If it is urgent, you will be given your appointment on the same day.
Risks of an EMR
Your doctor will discuss any risks of an EMR with you. They include:
- bleeding. This is often minor, but can occasionally mean you need to go to hospital to control the bleeding. This happens in 1 out of every 200 people who have an EMR
- hole or tear (perforation) in the oesophagus wall. This affects about 1 in every 200 people who have an EMR. You would need to go to hospital if this happens. Sometimes, surgery is needed to repair it
- chest pain. It's common to feel this for up to a week after an EMR. Try using your usual pain medicine first. If this does not help, you can ask for a codeine tablet from a pharmacy
- Scar tissue. This is a risk if a large area of tissue is removed. Scar tissue can narrow your oesophagus, making it difficult and painful to swallow. If this happens, contact your medical team. They will book you in for another gastroscopy so that the narrowing can be stretched. You might also have steroid treatment to help stop the scar tissue from forming
Other treatment options
The only other treatment to remove abnormal cells is an operation called an oesophagectomy. This is where part of your oesophagus, including the area of abnormal cells, is removed.
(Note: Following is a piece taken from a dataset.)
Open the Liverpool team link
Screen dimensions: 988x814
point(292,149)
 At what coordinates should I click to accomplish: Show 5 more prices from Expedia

This is a major operation. People who have this treatment usually need to stay in hospital for some time, including in the intensive care unit. Due to the nature of the surgery, it can take months to recover fully.
EMR targets only a small area of tissue compared to an oesophagectomy, which removes a much larger section.
If the abnormal cells have spread, they are more likely to be removed if you have an oesophagectomy. So for some people, surgery is still a better option.